> _DESCRIPTION OF THE TASK_
Without omitting anything, return the records precisely as given.

> _MATERIAL FOR THIS TASK_
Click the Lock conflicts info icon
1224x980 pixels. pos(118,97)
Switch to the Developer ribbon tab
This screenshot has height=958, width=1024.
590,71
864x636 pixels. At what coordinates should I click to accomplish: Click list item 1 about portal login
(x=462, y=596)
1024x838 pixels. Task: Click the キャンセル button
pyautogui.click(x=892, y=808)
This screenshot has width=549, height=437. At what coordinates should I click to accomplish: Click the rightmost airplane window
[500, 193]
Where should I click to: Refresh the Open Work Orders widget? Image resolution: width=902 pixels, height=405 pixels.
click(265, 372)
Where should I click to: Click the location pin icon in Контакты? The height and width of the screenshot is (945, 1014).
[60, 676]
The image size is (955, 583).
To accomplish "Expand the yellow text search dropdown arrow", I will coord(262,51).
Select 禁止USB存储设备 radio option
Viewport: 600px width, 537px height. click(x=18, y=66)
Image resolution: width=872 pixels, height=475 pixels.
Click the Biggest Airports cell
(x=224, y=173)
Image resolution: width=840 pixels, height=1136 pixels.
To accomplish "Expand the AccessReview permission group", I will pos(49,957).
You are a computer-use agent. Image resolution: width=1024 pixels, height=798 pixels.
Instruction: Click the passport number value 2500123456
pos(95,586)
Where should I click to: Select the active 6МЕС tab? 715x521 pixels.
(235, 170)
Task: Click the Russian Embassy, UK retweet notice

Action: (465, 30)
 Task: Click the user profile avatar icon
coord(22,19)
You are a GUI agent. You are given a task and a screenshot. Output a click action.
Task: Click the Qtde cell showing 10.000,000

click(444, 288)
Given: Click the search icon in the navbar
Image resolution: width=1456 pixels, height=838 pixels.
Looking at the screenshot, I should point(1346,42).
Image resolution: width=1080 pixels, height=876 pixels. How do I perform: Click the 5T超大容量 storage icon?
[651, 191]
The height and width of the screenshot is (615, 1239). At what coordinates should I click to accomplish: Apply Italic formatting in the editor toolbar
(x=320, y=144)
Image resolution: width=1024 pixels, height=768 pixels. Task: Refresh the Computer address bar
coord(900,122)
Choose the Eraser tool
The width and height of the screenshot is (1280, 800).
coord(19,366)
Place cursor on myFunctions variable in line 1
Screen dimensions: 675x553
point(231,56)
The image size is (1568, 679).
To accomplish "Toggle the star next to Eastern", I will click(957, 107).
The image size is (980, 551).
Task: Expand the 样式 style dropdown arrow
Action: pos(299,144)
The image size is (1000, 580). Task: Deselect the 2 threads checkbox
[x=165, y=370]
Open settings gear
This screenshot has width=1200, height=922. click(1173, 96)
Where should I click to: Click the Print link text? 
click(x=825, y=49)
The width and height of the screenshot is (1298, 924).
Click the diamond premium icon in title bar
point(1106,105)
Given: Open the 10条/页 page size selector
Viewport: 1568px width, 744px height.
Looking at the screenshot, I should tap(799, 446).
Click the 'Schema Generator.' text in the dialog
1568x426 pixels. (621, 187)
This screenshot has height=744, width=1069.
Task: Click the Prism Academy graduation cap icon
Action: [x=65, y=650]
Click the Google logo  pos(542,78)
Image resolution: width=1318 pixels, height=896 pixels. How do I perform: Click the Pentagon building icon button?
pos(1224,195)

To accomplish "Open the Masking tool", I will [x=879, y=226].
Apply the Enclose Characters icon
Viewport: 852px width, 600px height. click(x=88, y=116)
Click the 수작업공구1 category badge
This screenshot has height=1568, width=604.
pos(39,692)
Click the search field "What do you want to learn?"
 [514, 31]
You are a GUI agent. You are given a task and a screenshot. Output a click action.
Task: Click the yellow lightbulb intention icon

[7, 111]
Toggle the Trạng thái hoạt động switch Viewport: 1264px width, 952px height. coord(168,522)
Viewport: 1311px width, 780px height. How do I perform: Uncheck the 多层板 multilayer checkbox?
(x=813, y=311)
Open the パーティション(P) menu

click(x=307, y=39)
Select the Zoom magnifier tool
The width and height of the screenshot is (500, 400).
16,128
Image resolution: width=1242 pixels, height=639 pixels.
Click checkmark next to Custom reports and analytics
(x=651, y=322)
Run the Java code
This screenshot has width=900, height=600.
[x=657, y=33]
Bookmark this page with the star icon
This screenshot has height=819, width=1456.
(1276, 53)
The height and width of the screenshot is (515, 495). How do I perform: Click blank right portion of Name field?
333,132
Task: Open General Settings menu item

> _SOLUTION_
Click the Lock conflicts info icon
1224x980 pixels. pos(118,97)
Switch to the Developer ribbon tab
This screenshot has height=958, width=1024.
590,71
864x636 pixels. At what coordinates should I click to accomplish: Click list item 1 about portal login
(x=462, y=596)
1024x838 pixels. Task: Click the キャンセル button
pyautogui.click(x=892, y=808)
This screenshot has width=549, height=437. At what coordinates should I click to accomplish: Click the rightmost airplane window
[500, 193]
Where should I click to: Refresh the Open Work Orders widget? Image resolution: width=902 pixels, height=405 pixels.
click(265, 372)
Where should I click to: Click the location pin icon in Контакты? The height and width of the screenshot is (945, 1014).
[60, 676]
The image size is (955, 583).
To accomplish "Expand the yellow text search dropdown arrow", I will coord(262,51).
Select 禁止USB存储设备 radio option
Viewport: 600px width, 537px height. click(x=18, y=66)
Image resolution: width=872 pixels, height=475 pixels.
Click the Biggest Airports cell
(x=224, y=173)
Image resolution: width=840 pixels, height=1136 pixels.
To accomplish "Expand the AccessReview permission group", I will pos(49,957).
You are a computer-use agent. Image resolution: width=1024 pixels, height=798 pixels.
Instruction: Click the passport number value 2500123456
pos(95,586)
Where should I click to: Select the active 6МЕС tab? 715x521 pixels.
(235, 170)
Task: Click the Russian Embassy, UK retweet notice

Action: (465, 30)
 Task: Click the user profile avatar icon
coord(22,19)
You are a GUI agent. You are given a task and a screenshot. Output a click action.
Task: Click the Qtde cell showing 10.000,000

click(444, 288)
Given: Click the search icon in the navbar
Image resolution: width=1456 pixels, height=838 pixels.
Looking at the screenshot, I should point(1346,42).
Image resolution: width=1080 pixels, height=876 pixels. How do I perform: Click the 5T超大容量 storage icon?
[651, 191]
The height and width of the screenshot is (615, 1239). At what coordinates should I click to accomplish: Apply Italic formatting in the editor toolbar
(x=320, y=144)
Image resolution: width=1024 pixels, height=768 pixels. Task: Refresh the Computer address bar
coord(900,122)
Choose the Eraser tool
The width and height of the screenshot is (1280, 800).
coord(19,366)
Place cursor on myFunctions variable in line 1
Screen dimensions: 675x553
point(231,56)
The image size is (1568, 679).
To accomplish "Toggle the star next to Eastern", I will click(957, 107).
The image size is (980, 551).
Task: Expand the 样式 style dropdown arrow
Action: pos(299,144)
The image size is (1000, 580). Task: Deselect the 2 threads checkbox
[x=165, y=370]
Open settings gear
This screenshot has width=1200, height=922. click(1173, 96)
Where should I click to: Click the Print link text? 
click(x=825, y=49)
The width and height of the screenshot is (1298, 924).
Click the diamond premium icon in title bar
point(1106,105)
Given: Open the 10条/页 page size selector
Viewport: 1568px width, 744px height.
Looking at the screenshot, I should tap(799, 446).
Click the 'Schema Generator.' text in the dialog
1568x426 pixels. (621, 187)
This screenshot has height=744, width=1069.
Task: Click the Prism Academy graduation cap icon
Action: [x=65, y=650]
Click the Google logo  pos(542,78)
Image resolution: width=1318 pixels, height=896 pixels. How do I perform: Click the Pentagon building icon button?
pos(1224,195)

To accomplish "Open the Masking tool", I will [x=879, y=226].
Apply the Enclose Characters icon
Viewport: 852px width, 600px height. click(x=88, y=116)
Click the 수작업공구1 category badge
This screenshot has height=1568, width=604.
pos(39,692)
Click the search field "What do you want to learn?"
 [514, 31]
You are a GUI agent. You are given a task and a screenshot. Output a click action.
Task: Click the yellow lightbulb intention icon

[7, 111]
Toggle the Trạng thái hoạt động switch Viewport: 1264px width, 952px height. coord(168,522)
Viewport: 1311px width, 780px height. How do I perform: Uncheck the 多层板 multilayer checkbox?
(x=813, y=311)
Open the パーティション(P) menu

click(x=307, y=39)
Select the Zoom magnifier tool
The width and height of the screenshot is (500, 400).
16,128
Image resolution: width=1242 pixels, height=639 pixels.
Click checkmark next to Custom reports and analytics
(x=651, y=322)
Run the Java code
This screenshot has width=900, height=600.
[x=657, y=33]
Bookmark this page with the star icon
This screenshot has height=819, width=1456.
(1276, 53)
The height and width of the screenshot is (515, 495). How do I perform: Click blank right portion of Name field?
333,132
Task: Open General Settings menu item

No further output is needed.